From The American Quarter Horse Journal

No cow? No problem, says reined cow horse trainer Dan Roeser. The Marsing, Idaho, trainer has methods that don’t use cattle when working his cow horses, whether he’s training a green youngster or maintaining a seasoned pro. He told the Journal how riders can incorporate these techniques into their programs.

1. Circling Backwards

Even when I have cattle, I still back my horse in circles to prepare him to work a cow. By doing this, you can pick the horse’s shoulders up and have him step the way that you want.

I’m a big believer in making a horse’s footwork really solid, and this really helps with that. It teaches the horse to move his front end over and shift his hind end just a little bit so he is ready to turn off of it. The more a horse knows where he is going to put his feet, the more confident he is.

When you back a horse in circles, you have him step back with his inside front leg and lift his shoulders up and over. You want him to move his hind end just enough to where he takes his inside hind leg, picks it up and moves it in position to pivot off of it. When he is set up, you easily let him turn out of it.

You back around in a circle three or four strides and then just let the horse turn out of it like he was making a move with a cow. The move doesn’t have to be a big leap as if there was really a cow there. It can be very soft.
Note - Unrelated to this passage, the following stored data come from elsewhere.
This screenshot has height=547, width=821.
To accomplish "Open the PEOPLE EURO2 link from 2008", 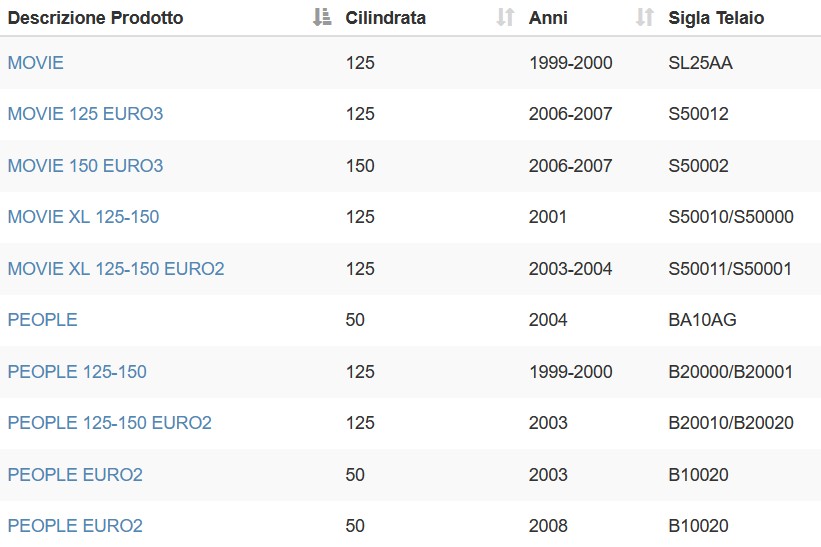I will (x=75, y=526).
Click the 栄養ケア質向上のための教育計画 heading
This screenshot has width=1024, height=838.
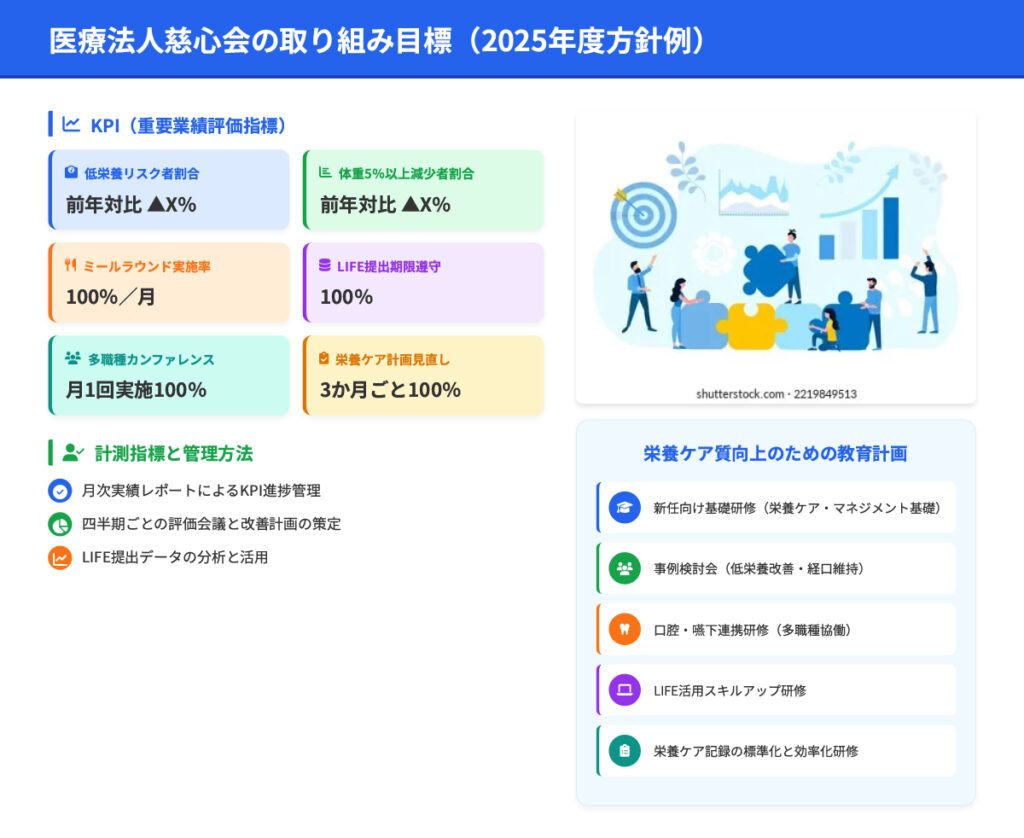[775, 453]
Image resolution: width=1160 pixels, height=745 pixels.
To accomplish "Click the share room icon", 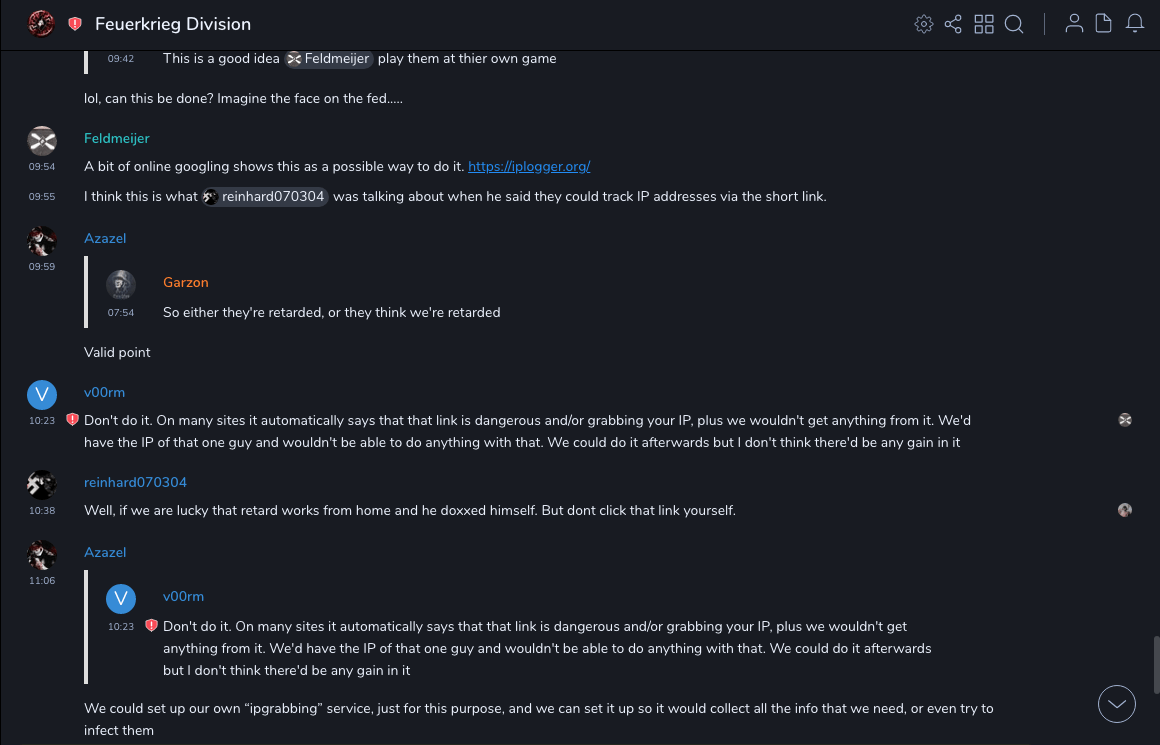I will pyautogui.click(x=954, y=24).

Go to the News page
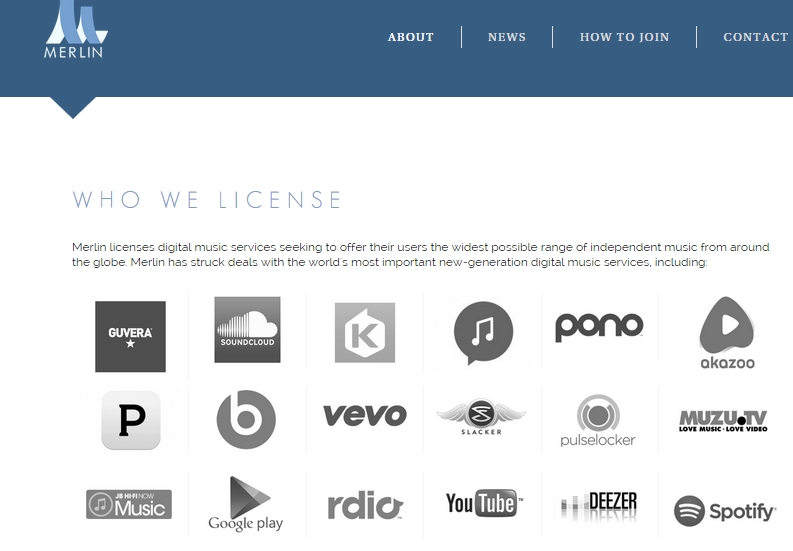[x=506, y=37]
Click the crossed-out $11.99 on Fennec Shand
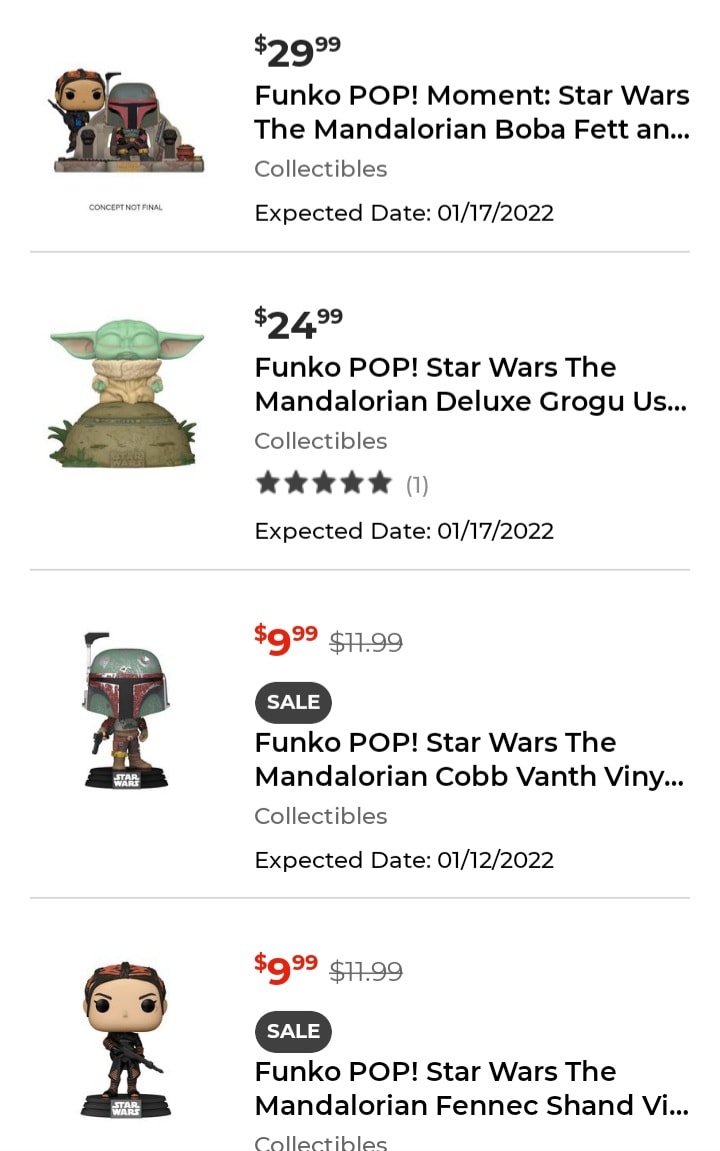720x1151 pixels. [366, 971]
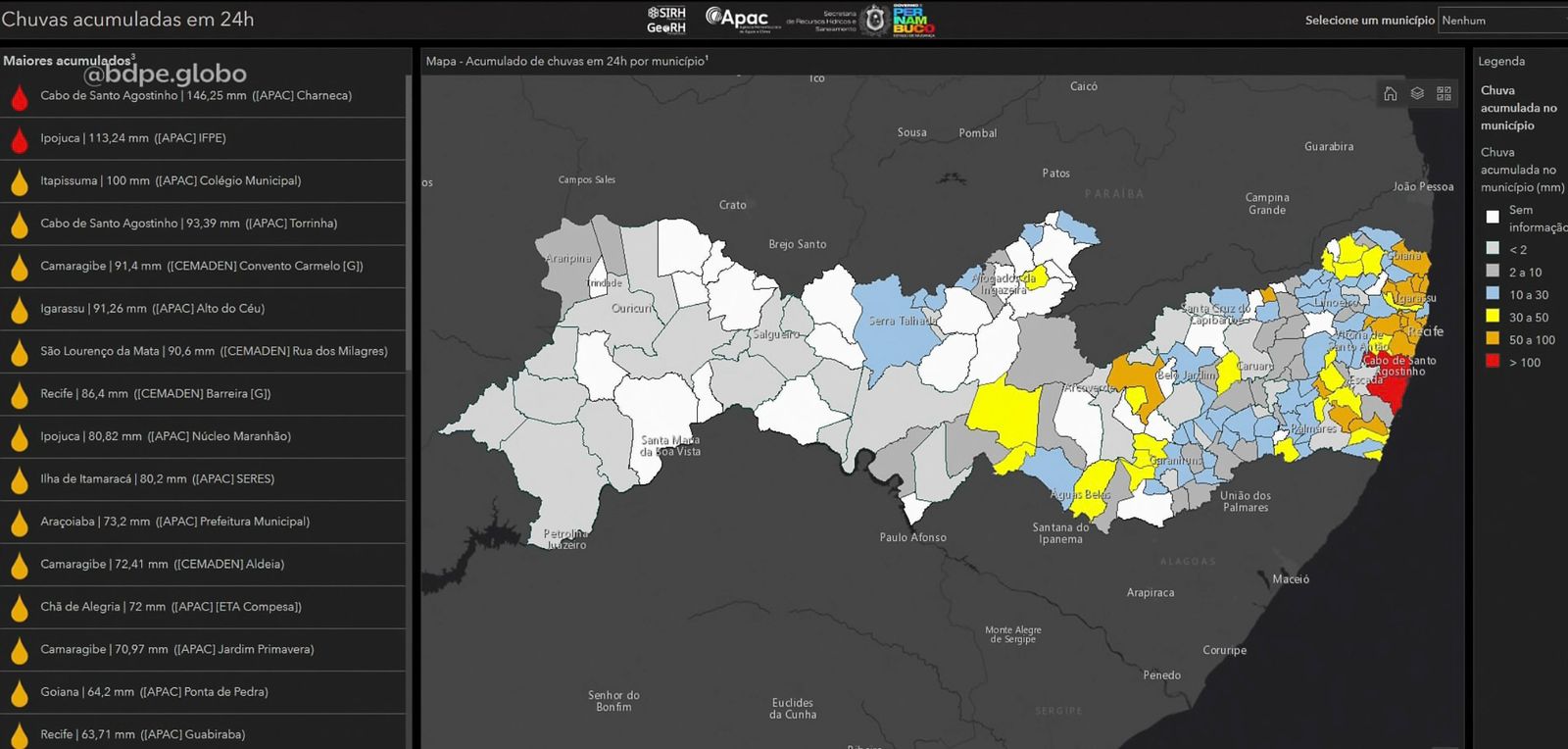Click the yellow '30 a 50' legend swatch

tap(1493, 317)
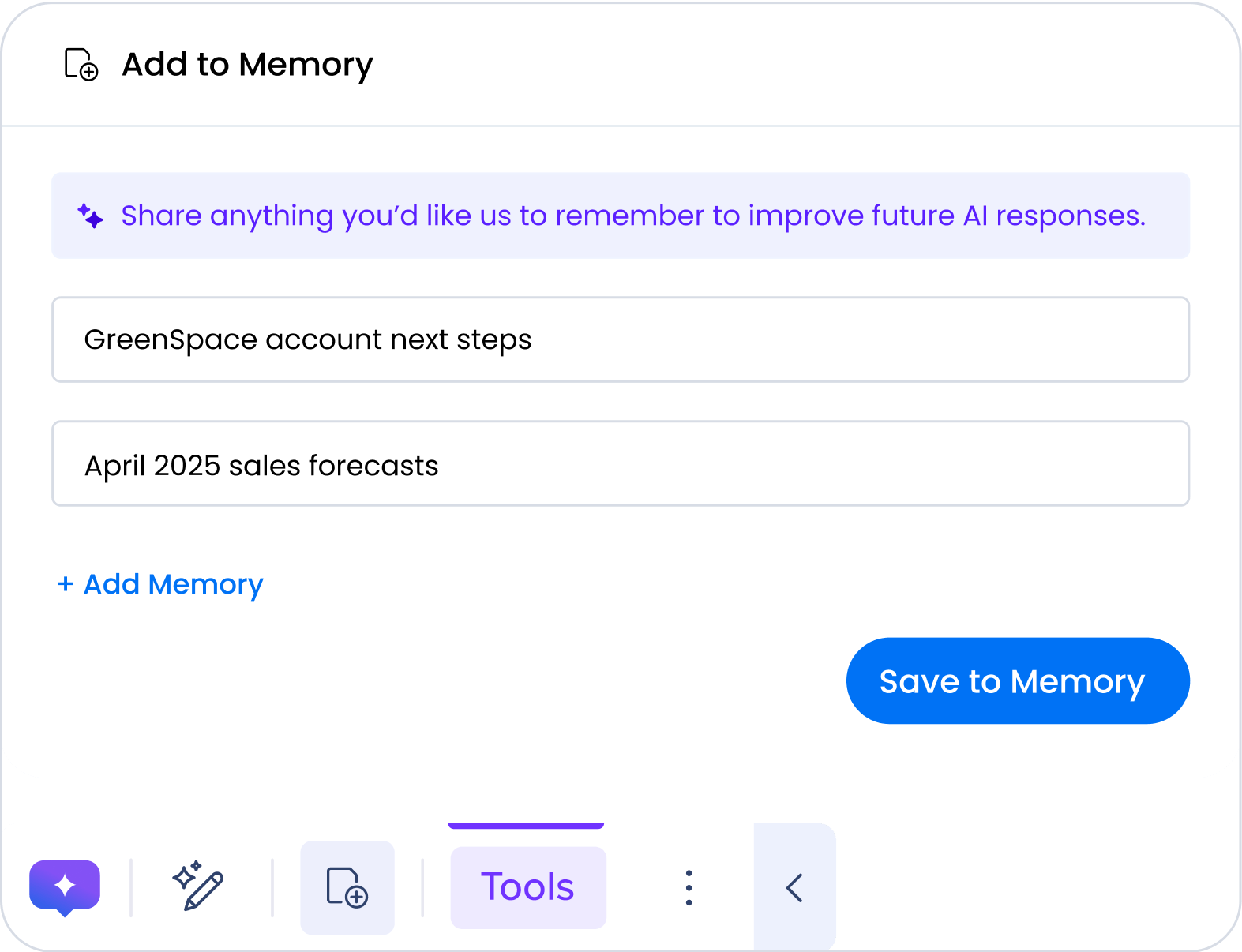
Task: Open the three-dot more options menu
Action: pos(689,888)
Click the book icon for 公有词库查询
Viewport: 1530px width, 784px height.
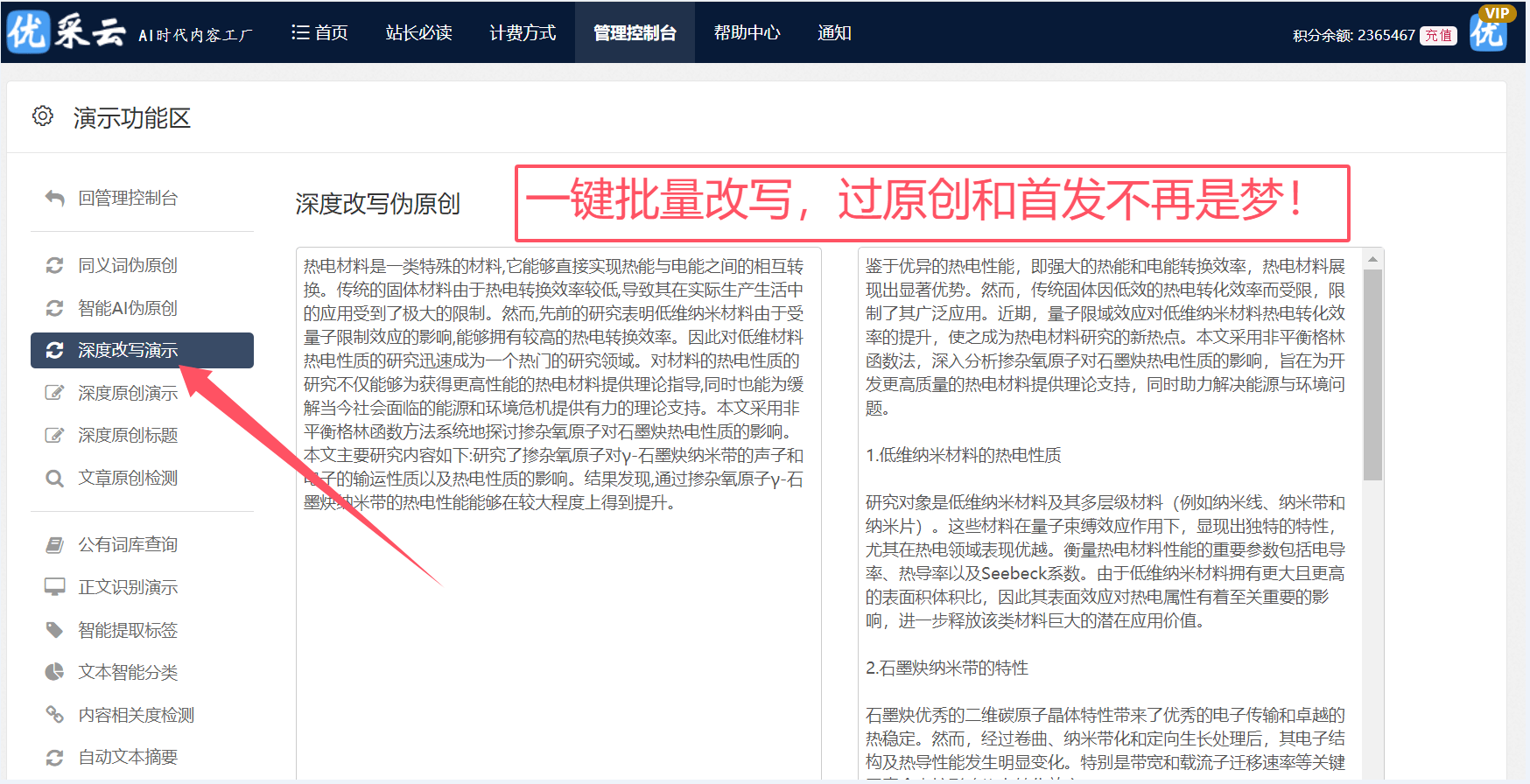(54, 545)
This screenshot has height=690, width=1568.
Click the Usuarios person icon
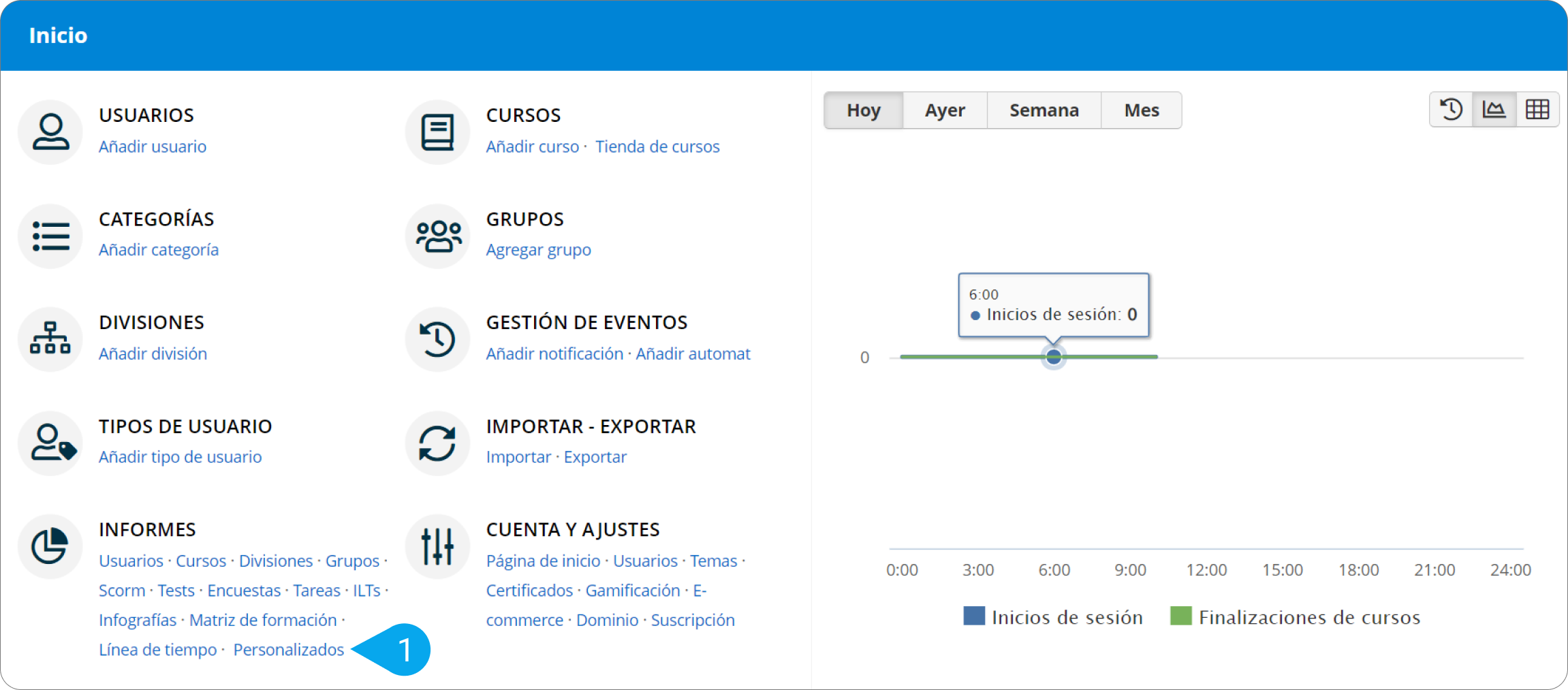point(50,131)
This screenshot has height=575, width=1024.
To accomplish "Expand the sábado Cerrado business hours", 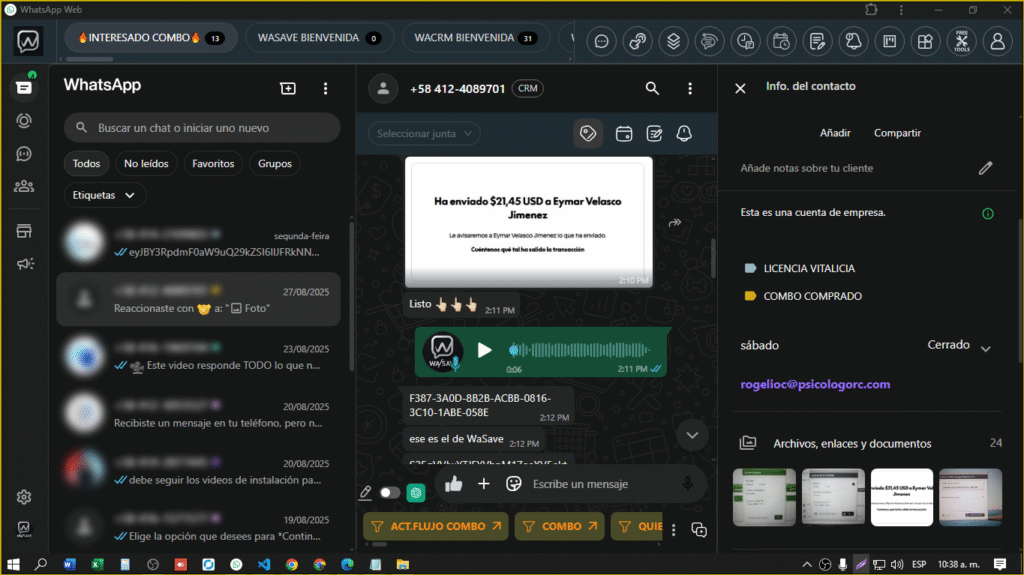I will (x=985, y=348).
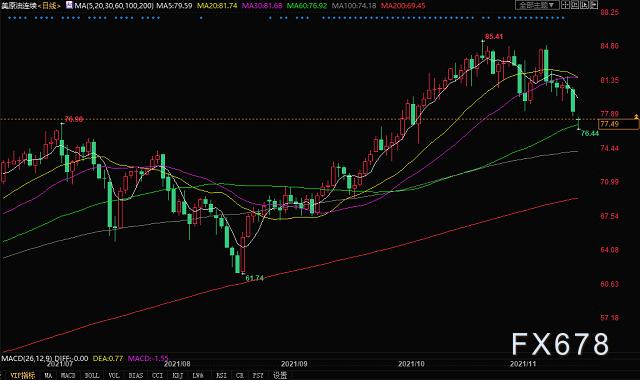Click the playback replay icon at top right

click(x=584, y=4)
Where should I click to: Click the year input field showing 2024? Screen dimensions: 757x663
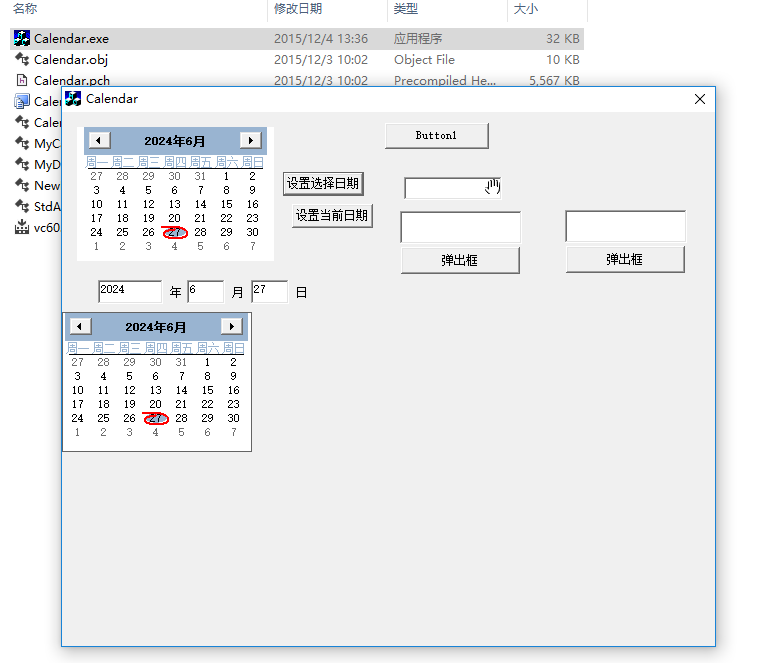click(129, 291)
So what you want to do is just back, back, back, release.

In this article, AQHA Professional Horseman Al Dunning shares his step-by-step process for the back-around drill.

The back-around drill, as demonstrated by Al Dunning. (Credit: Journal)

2. Using a Flag

Another thing I do a lot is use a flag, but I don’t have my horse jumping around with it.

Instead, I want him to see the flag, chase it across the fence, stop, rock back maybe two or three strides and turn out like he does when he is backing in a circle. I use the flag as a confidence builder for cow horses.

I think that the flag is really, really great for footwork but not good for making a horse cowy, because a flag can’t show expression.

3. Working a Person

To make a horse cowy, I use a person on foot because he can show some expression like a cow. This is a tremendous advantage, especially if the person on the ground knows what you’re trying to accomplish.

The thing about working a person on the ground is that person can do whatever it is that you want them to do. If there is something your horse needs to work on, you can have that person do the thing your horse has a problem with over and over again.

For example, you can have the person go off on one end and stop so your horse has to wait on that end. Or if your horse is blowing through big turns and losing contact with the cow, you can have the person start turning and then make one step back so the horse leans to stay hooked up.

If the horse wants to leap ahead a little bit when working a cow, the person on the ground can step toward the horse to help drive the horse back on its hocks. This is kind of a footwork exercise because it’s the same as you’re doing when backing in circles. You’re moving the horse’s hips just a little bit to where he’s giving ground and turning.

To make a horse sharper and a little cowier, you can have the person on the ground fake some of his moves instead of taking one step back like he’s turning and then turn back into the horse.

Another good thing is to work a person on the ground right before you show. I try not to ever make somebody work on the ground more than just a couple of minutes.